C'étoit ainsi qu'il m'avoit captivé lorsque arriva mon aventure avec le maréchal de Saxe; mais ce qui m'attacha le plus étroitement à lui fut de le voir malheureux lui-même, et de m'apercevoir du besoin qu'il avoit de moi. Les lettres anonymes ne cessoient de le harceler: on l'assuroit qu'à Passy même un rival heureux continuoit de voir sa femme. Il l'observoit, il la faisoit surveiller nuit et jour; elle en étoit instruite, et ne voyoit en lui que le geôlier de sa prison.

Ce fut là que j'appris ce que c'est qu'un ménage où d'un côté la jalousie, et de l'autre la haine, se glissent comme deux serpens. Une maison voluptueuse, dont les arts, les talens, tous les plaisirs honnêtes, sembloient avoir fait leur séjour, et, dans cette maison, le luxe, l'abondance, l'affluence de tous les biens, tout cela corrompu par la défiance et la crainte, par les tristes soupçons et par les noirs chagrins! Il falloit voir à table ces deux époux vis-à-vis l'un de l'autre; la morne taciturnité du mari, la fière et froide indignation de la femme, le soin que prenoient leurs regards de s'éviter, et l'air terrible et sombre dont ils se rencontroient, surtout devant leurs gens; l'effort qu'ils faisoient sur eux-mêmes pour s'adresser quelques paroles, et le ton sec et dur dont ils se répondoient. On a de la peine à concevoir comment deux êtres aussi fortement aliénés pouvoient habiter ensemble; mais elle étoit déterminée à ne pas quitter sa maison, et lui, aux yeux du monde, et en bonne justice, n'avoit pas le droit de l'en chasser.

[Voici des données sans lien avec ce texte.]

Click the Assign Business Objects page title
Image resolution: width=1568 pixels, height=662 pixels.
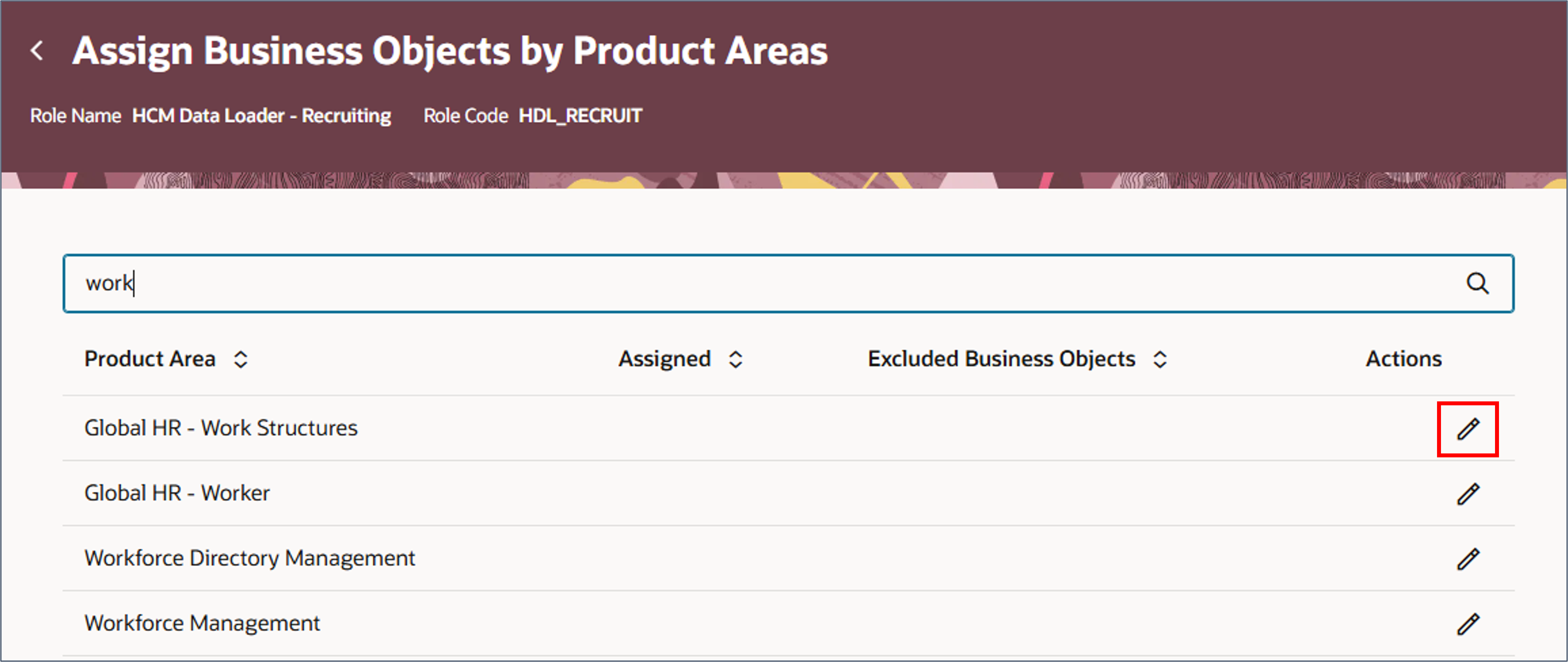click(449, 50)

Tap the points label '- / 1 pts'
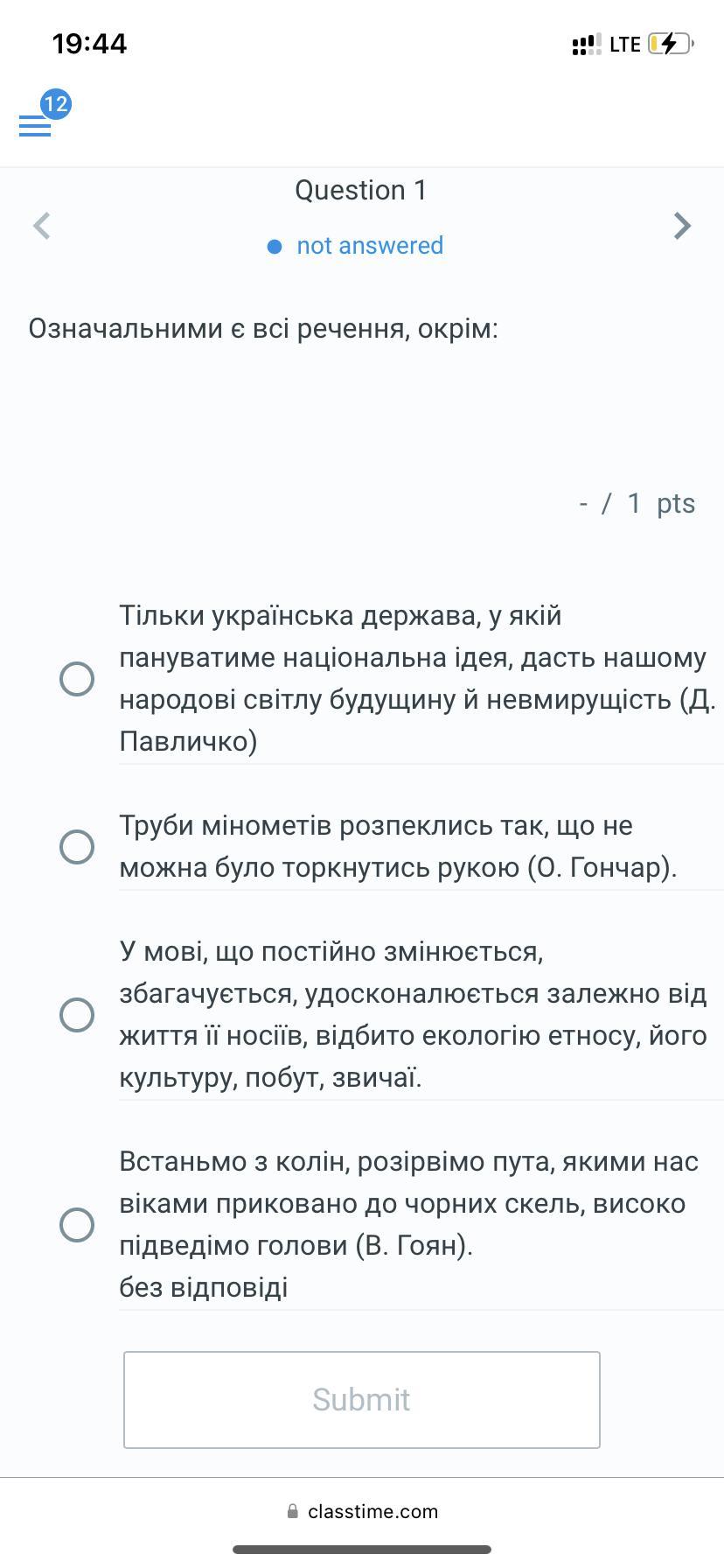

Moi qui savois enfin la cause de cette mésintelligence, je ne négligeois rien pour adoucir les peines de celui dont le coeur sembloit s'appuyer sur le mien. Un misérable, que je dédaigne de nommer parce qu'il est mort, m'a accusé d'avoir été l'un des complaisans de La Popelinière. Je commence par déclarer que jamais je n'ai reçu de lui le plus léger bienfait. Après cela, je conviens sans rougir que, par un sentiment très naïf et très tendre, je m'étudiois à lui complaire. Aussi éloigné de l'adulation que de la négligence, je ne le flattois pas, mais je le consolois: je lui rendois le bon office qu'Horace attribuoit aux muses: _Vos lene consilium et datis, et dato gaudetis almæ_. Et plût au Ciel qu'il n'eût pas été lui-même plus indulgent pour ma vanité que je ne l'étois pour la sienne! Cet esprit de propriété qui exagère à nos yeux le prix de tout ce qui nous intéresse lui faisoit tant d'illusion sur le jeune poète qu'il avoit adopté que tout ce qui couloit de ma plume lui sembloit beau; et, au lieu d'un ami sévère dont j'aurois eu besoin, je ne trouvois en lui qu'un très facile approbateur. Ce fut l'une des causes auxquelles j'attribue cette mollesse d'application dont mes ouvrages se ressentirent tout le temps que je fus chez lui.